--- Data provided ---

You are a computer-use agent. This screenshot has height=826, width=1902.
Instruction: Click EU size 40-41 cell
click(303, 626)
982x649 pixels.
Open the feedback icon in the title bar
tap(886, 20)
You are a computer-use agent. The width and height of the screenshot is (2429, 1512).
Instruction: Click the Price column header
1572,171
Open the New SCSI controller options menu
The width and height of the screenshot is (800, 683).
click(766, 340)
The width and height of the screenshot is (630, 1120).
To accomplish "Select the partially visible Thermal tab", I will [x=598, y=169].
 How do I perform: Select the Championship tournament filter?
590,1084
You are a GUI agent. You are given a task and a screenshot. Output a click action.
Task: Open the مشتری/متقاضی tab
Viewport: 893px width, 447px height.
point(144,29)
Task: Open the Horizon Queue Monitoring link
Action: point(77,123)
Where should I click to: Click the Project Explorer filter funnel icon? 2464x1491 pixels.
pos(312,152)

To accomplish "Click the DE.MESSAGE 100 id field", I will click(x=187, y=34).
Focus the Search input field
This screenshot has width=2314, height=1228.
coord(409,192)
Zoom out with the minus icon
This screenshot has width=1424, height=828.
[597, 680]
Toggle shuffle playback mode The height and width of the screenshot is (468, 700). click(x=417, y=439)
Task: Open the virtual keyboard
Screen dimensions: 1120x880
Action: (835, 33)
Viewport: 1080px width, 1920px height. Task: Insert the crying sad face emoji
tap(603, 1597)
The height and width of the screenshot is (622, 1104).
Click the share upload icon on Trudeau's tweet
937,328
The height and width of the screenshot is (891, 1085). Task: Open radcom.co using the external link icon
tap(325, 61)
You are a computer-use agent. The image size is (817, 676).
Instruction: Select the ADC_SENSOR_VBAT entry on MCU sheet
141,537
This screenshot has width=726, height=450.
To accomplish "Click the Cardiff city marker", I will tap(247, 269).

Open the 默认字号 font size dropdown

---

:: Directions ::
Reproduce in full the stretch of entries from the line containing "The height and width of the screenshot is (891, 1085)." through the line containing "will tap(247, 269).", shifting every coordinate in the answers by -11 and leaving all other text unchanged.

:: Worked answer ::
The height and width of the screenshot is (891, 1085). Task: Open radcom.co using the external link icon
tap(314, 50)
You are a computer-use agent. The image size is (817, 676).
Instruction: Select the ADC_SENSOR_VBAT entry on MCU sheet
130,526
This screenshot has width=726, height=450.
To accomplish "Click the Cardiff city marker", I will tap(236, 258).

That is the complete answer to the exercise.